• **Given task 1**
In the blog post on Idaho refugee resettlement, what refugee ceiling did the Trump Administration propose?
• **Given task 2**
Write the next few paragraphs of the blog post on Idaho refugee resettlement, picking up after its final sentence.
##### Document segment #####
Idaho Refugee Sob Story Sounds Fishy to me!

My alerts are filled to the brim day after day with stories from around the US featuring a sob story for some refugee who won’t be able to reunite with a family member because there is a meany in the White House.

Inevitably a sad tale anchors a story which tells readers in a state—in this case Idaho—about how bad the Trump Administration’s proposed refugee ceiling of 18,000 is going to be on the refugee resettlement industry that derives most of its funding from the taxpayer—from you and me.

At least this story does mention the fact that federal funding is tied to the number of refugees admitted. But, I got a laugh when I saw that the report from Idaho Press uses the International Rescue Committee as the example of an agency singing the budgetary blues.

Heck! The IRC’s head honcho makes nearly a $1 million a year salary—a figure that has jumped at least a quarter of a million since Trump took office!

They simply can’t be that bad off!

Idaho IRC Director Tzul. https://www.eyeonsunvalley.com/Story_Reader/4359/Photographs-Chronicle-New-Step-for-Refugees/

The IRC’s Idaho representative Julianne Tzul told the Idaho Press:

Much of IRC’s funding comes from federal grants based on the number of refugees it serves, and Tzul expects to have “a wild ride to plan a budget when you don’t know if a major (funding) component is zero or is healthy.”
##### Dataset excerpt #####
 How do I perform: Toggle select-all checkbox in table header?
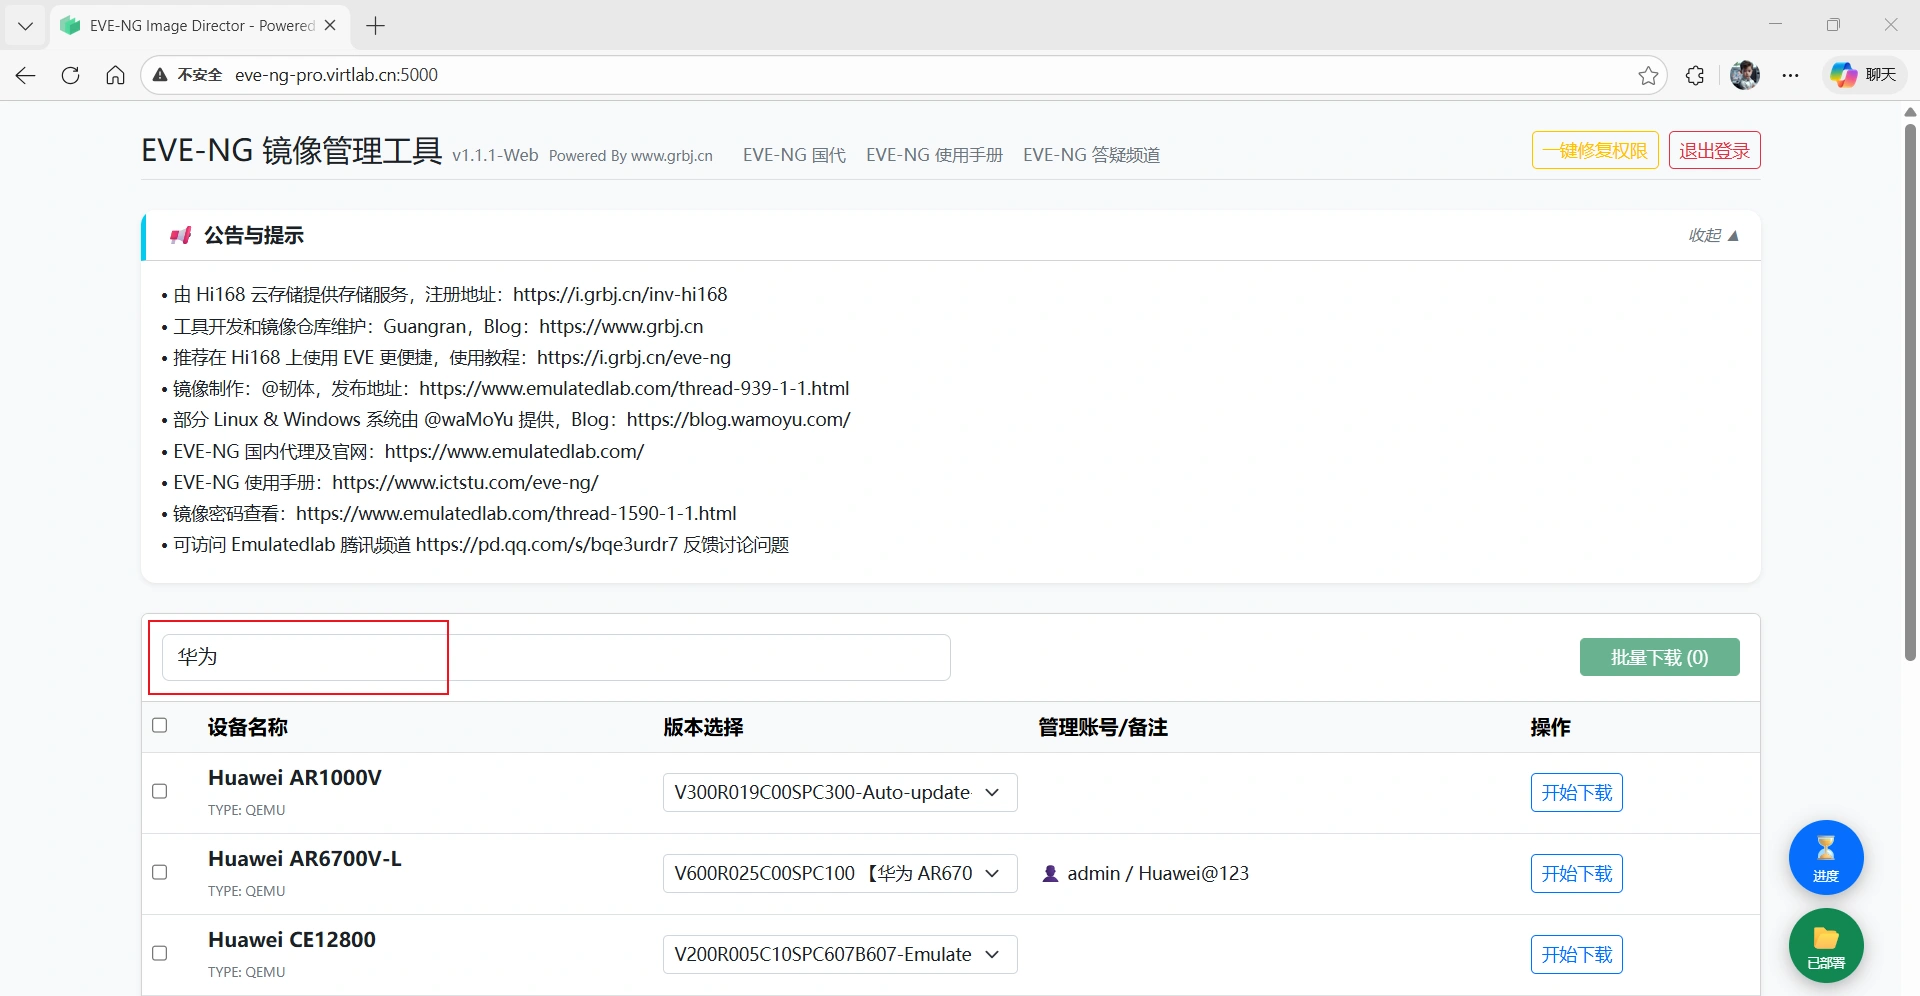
#####
• **Written answer 1**
18,000

• **Written answer 2**
Still, Tzul said the agency has “no intention of going away.”

But, that isn’t the part that I want to tell you about.  It is the part about their featured Iraqi refugee sob story.

(Virtually every article I’ve read in recent days features some family that has been separated.  Instructions must have gone out to every resettlement office in America to find a family separation story to feed to the local press!).

Here is the headline of this one from Idaho:

What new refugee limit could mean for the Treasure Valley

 

BOISE — Under the Trump’s administration’s latest cap on refugee resettlement, Idaho refugees who have been separated from their families will likely have to wait longer to be reunited, and local resettlement agencies are expecting a dip in federal funding.

“We are going to see fewer refugees make it to Boise,” said Julianne Tzul, director of International Rescue Committee’s Boise office. “When total national numbers contract, they contract everywhere.”

The Trump administration last week announced an 18,000 cap on the number of refugees resettled in the U.S. this fiscal year, which started Tuesday. Trump’s final decision on the cap must include consultation with Congress, which could push for a higher total, according to the Associated Press.

Ahmed Al Abboodi wants his son to join him in Idaho, but Trump is standing in the way.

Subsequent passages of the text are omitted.